Acórdão do Supremo Tribunal de Justiça
Processo:
085297
Nº Convencional: JSTJ00026934
Relator: COSTA SOARES
Descritores: ARRENDAMENTO RURAL
NULIDADE DE ACÓRDÃO
CADUCIDADE
PRESCRIÇÃO
NOTIFICAÇÃO JUDICIAL AVULSA
DENÚNCIA DE CONTRATO
RECURSO
QUESTÃO NOVA
PODERES DO SUPREMO TRIBUNAL DE JUSTIÇA
PODERES DA RELAÇÃO
RECONVENÇÃO
Nº do Documento: SJ199503020852972
Data do Acordão: 03/02/1995
Votação: UNANIMIDADE
Tribunal Recurso: T REL LISBOA
Processo no Tribunal Recurso: 7
Data: 09/23/1993
Texto Integral: N
Privacidade: 1
Meio Processual: REVISTA.
Decisão: NEGADA A REVISTA.
Indicações Eventuais: VAZ SERRA IN RLJ ANO105 PAG26. J GOMES ARRENDAMENTO PARA HABITAÇÃO PAG253. C NEVES IN RLJ ANO125 PAG67.
Área Temática: DIR CIV - DIR CONTRAT / TEORIA GERAL.
DIR PROC CIV - RECURSOS.
Legislação Nacional:
Sumário : I - A omissão dos factos, no acórdão recorrido, dados como apurados na 1. instância, para que consubstancie a nulidade do artigo 668, n. 1, alínea b) e 716 do Código do Processo Civil, é necessário que a sua ausência de especificação se reporte aqueles que justificam a decisão.
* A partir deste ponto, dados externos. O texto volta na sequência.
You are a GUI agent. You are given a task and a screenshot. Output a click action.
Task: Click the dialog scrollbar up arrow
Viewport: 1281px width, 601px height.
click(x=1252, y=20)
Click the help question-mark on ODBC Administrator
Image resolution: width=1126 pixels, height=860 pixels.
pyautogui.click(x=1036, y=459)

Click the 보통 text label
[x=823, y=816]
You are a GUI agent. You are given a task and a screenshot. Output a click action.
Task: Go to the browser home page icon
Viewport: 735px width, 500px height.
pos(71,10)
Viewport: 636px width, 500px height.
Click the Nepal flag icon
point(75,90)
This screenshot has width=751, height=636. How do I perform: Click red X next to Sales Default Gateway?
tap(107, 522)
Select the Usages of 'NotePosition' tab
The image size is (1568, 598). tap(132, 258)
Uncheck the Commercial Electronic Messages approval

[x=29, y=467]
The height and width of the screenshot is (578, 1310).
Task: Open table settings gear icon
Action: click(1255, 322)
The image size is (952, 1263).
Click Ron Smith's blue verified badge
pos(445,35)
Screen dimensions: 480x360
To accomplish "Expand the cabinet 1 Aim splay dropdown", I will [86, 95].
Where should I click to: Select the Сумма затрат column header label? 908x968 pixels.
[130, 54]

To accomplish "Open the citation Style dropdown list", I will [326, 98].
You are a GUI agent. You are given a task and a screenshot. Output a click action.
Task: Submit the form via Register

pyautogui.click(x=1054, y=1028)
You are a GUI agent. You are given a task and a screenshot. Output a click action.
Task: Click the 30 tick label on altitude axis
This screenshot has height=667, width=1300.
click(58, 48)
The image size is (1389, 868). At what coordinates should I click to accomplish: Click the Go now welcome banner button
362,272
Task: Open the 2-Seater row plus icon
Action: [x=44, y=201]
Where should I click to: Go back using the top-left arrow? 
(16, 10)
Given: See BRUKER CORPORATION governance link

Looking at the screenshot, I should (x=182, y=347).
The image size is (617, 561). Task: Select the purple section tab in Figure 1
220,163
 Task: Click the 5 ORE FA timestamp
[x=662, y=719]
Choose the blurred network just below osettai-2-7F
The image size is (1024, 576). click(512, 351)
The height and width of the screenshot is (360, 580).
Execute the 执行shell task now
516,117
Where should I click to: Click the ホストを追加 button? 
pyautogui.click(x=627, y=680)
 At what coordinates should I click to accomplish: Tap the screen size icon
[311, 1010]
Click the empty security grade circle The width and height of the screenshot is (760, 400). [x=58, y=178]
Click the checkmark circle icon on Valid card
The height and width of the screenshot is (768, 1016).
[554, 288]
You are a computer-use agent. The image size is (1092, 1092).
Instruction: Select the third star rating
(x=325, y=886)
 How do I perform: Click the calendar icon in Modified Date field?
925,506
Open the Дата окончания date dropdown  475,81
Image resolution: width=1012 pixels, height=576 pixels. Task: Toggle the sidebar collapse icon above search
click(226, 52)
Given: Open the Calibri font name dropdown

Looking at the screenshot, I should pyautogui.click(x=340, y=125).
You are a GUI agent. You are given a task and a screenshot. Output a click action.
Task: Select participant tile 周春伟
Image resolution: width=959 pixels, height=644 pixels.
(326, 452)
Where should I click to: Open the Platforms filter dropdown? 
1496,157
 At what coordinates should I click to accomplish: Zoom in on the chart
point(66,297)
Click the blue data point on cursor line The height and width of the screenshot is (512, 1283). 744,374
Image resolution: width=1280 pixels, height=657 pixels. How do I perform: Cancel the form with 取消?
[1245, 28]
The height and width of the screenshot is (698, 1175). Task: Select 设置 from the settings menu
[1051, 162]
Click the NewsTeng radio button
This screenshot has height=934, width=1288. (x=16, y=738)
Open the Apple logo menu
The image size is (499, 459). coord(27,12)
II - O prazo para o exercício de uma acção em juízo, se pode ser de caducidade, pode também ser de prescrição. Na resolução do problema. o que importa é averiguar qual é o objectivo da lei ao fixar o prazo: se esse objectivo é tal que se pretende em absoluto uma definição da situação dentro desse juízo, a ponto de serem inoperantes as causas de suspensão e de interrupção da prescrição, o prazo será de caducidade; se, diversamente, a lei se propõe uma definição da situação dentro do certo prazo, mas, ao mesmo tempo, sancionar a inércia ou negligência do titular do direito, o prazo será de prescrição.
III - Quanto à eficácia da notificação judicial avulsa para operar a denúncia do arrendamento, estando perante uma declaração de vontade receptícia, consubstanciada na denúncia, é preciso não esquecer o n.2 do artigo 224 do Código Civil.
IV - Em suma, poderá tirar-se, quanto ao prazo de antecedência de 18 meses relativamente à renovação do contrato com que tem de fazer-se a denúncia, o seguinte qualificativo: tal prazo seria um mero pressuposto da denúncia, um facto constitutivo desse direito de denunciar a que, em princípio não repugnaria aplicar institutos prescricionais
- como o do n. 1 do artigo 323 - se da parte do destinatário da denúncia se verificar um condicionalismo que justifique tal aplicação, uma vez que o mesmo prazo não é, estruturalmente, um prazo de caducidade.
V - A melhor interpretação do artigo 323, n. 2 é a que permite a sua aplicação ao nosso caso - considerar a denúncia feita no quinto dia subsequente à entrada da notificação judicial avulsa em juízo, sendo desse modo eficaz por respeitar o prazo de antecedência mínima de 18 meses.
VI - Quanto á omissão da pronúncia sobre a reconvenção: não pode este Supremo Tribunal de Justiça nem a Relação pronunciar-se sobre o pedido reconvencional formulado pelos Réus só para o caso da acção proceder, desde que esse pedido não tenha sido apreciado na 1. instância - por se ter julgado a acção improcedente - já que, os recursos destinam-se a reapreciar questões e não a julgar questões novas (artigo 676 do Código de Processo Civil).
VII - No entanto, vindo o Supremo Tribunal de Justiça a julgar a acção procedente ao negar a revista, terá aquele pedido reconvencional de ser julgado na 1. instância, à qual, oportunamente, terão os autos de baixar.